Inutilidad de las leyes. Ricardo Mella

 

Quien dice ley, dice limitación; quien dice limitación, dice falta de libertad. Esto es axiomático.

Los que fían a la reforma de las leyes el mejoramiento de la vida y pretenden por ese medio un aumento de libertad, carecen de lógica o mienten a los que no creen.

Porque una ley nueva destruye otra ley veja. Destruye, pues, unos límites viejos, pero crea otros límites nuevos. Y así, las leyes son siempre traba al libre desenvolvimiento de las actividades, de las ideas y de los sentimientos humanos. Es, por tanto, un error, tan generalizado como se quiera, pero error al fin, la creencia de que la ley es la garantía de la libertad. No, es y será siempre su limitación, que es como decir su negación.

«Puede ser se nos dice que la ley no pueda dar facultad a quien no posee ninguna; es posible también que obstaculice en lugar de facilitar las relaciones humanas; será, si se quiere, una limitación de la libertad individual y colectiva; pero es innegable que sólo mediante buenas leyes se llega a impedir que los malvados ofendan y pisoteen a los buenos y que los fuertes abusen de los débiles. La libertad, sin leyes que la regulen, degenera en libertinaje. La ley es la garantía de la libertad».

Con este común razonamiento nos responden todos aquellos que en la ley confían la solución del problema del bien y del mal, sin fijarse en que, con semejante modo de razonar, en lugar de justificar las leyes dan, al contrario, mayor fuerza a nuestras opiniones antilegalistas.
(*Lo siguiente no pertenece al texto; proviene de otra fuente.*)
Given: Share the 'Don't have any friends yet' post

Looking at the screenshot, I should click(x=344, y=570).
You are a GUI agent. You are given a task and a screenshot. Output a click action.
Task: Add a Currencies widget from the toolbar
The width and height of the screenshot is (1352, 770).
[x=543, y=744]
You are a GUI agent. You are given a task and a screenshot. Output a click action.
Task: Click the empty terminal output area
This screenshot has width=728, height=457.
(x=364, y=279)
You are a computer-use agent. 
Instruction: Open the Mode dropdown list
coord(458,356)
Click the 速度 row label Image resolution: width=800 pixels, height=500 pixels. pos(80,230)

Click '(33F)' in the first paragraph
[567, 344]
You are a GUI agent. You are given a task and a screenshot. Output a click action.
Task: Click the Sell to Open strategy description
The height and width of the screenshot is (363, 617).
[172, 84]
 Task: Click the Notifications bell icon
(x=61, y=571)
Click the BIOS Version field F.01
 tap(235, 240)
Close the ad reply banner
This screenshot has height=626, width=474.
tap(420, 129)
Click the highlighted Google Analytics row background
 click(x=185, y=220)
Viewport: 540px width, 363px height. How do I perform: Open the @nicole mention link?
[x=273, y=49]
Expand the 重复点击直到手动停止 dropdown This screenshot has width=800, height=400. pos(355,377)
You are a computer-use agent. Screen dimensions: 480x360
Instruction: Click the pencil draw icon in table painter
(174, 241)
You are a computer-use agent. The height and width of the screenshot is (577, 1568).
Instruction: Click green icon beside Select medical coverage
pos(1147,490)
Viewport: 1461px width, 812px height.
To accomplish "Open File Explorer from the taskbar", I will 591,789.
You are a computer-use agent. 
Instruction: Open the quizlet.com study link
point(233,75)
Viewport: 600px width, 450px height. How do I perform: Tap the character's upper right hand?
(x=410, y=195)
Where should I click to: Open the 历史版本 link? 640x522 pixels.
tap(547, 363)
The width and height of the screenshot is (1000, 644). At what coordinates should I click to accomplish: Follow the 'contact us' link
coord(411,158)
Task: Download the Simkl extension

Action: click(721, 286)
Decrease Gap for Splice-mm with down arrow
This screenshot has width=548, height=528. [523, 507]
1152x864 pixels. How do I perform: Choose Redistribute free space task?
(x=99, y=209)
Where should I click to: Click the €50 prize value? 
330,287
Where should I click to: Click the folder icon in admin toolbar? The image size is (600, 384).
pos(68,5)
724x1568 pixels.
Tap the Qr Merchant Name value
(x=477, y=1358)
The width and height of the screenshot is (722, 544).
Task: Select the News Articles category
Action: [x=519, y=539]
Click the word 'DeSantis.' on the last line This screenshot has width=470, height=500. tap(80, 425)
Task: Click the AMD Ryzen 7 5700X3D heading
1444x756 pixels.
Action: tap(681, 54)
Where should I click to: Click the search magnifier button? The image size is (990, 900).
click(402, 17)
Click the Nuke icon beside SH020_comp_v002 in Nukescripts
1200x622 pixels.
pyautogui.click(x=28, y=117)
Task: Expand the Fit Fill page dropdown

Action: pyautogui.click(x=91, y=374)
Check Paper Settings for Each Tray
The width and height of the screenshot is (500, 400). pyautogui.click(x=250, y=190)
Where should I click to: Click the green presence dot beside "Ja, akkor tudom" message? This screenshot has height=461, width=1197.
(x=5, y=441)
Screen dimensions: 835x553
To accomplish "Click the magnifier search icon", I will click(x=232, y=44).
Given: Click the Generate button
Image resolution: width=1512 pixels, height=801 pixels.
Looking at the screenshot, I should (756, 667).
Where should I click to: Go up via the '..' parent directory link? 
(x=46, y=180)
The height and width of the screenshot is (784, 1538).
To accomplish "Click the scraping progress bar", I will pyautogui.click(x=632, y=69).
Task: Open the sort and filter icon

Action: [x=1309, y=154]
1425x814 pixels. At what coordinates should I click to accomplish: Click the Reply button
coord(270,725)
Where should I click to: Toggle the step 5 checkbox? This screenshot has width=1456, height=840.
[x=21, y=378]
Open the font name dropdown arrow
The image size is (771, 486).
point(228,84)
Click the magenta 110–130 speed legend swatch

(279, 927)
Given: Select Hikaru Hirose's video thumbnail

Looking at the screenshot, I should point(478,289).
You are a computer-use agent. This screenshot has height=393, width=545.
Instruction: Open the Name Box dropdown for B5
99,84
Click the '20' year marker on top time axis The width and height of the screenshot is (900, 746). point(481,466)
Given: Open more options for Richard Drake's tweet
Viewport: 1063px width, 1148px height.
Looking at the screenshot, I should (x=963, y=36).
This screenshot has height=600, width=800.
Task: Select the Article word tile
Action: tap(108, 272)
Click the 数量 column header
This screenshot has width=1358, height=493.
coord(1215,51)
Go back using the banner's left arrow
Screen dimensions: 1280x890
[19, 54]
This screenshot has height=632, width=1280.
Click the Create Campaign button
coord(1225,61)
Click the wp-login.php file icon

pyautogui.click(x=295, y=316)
¿Acaso es posible que los débiles impongan la ley a los fuertes? Y si no son los débiles, sino los fuertes, los que están en condiciones de imponer la ley, ¿no se da en tal caso un arma más a los fuertes contra los débiles? Se habla de buenos y malos; pero por ventura, ¿hay dos especies de hombres sobre la tierra? ¿Hay alguno en el mundo que no haya cometido nunca una mala acción o alguno que no haya hecho una acción buena? ¿Quién estará entonces en condiciones de poder afirmar: éstos son los buenos; aquéllos los malos? ¿Otros hombres? ¿Quién nos garantizará la bondad de esos hombres que están en tales condiciones?
 
¿Daremos la preferencia a los inteligentes sobre los ignorantes? ¿Acaso la maldad no está generalmente en proporción con la inteligencia? Y de este modo, ¿no abusarán los inteligentes doblemente de los ignorantes?
 
Y si acordamos la confección de las leyes a los ignorantes, ¿qué especie de leyes no saldrán de sus manos? Encargad que las leyes las hagan los ingenuos y serán burladas por los astutos; estableced que las hagan los astutos y entonces serán mal intencionadas y en perjuicio de los justos. El problema es siempre el mismo. ¿Son malos los hombres? ¿Sí? Entonces no pueden hacer las leyes. ¿Son buenos? Entonces ninguna necesidad tienen de ellas.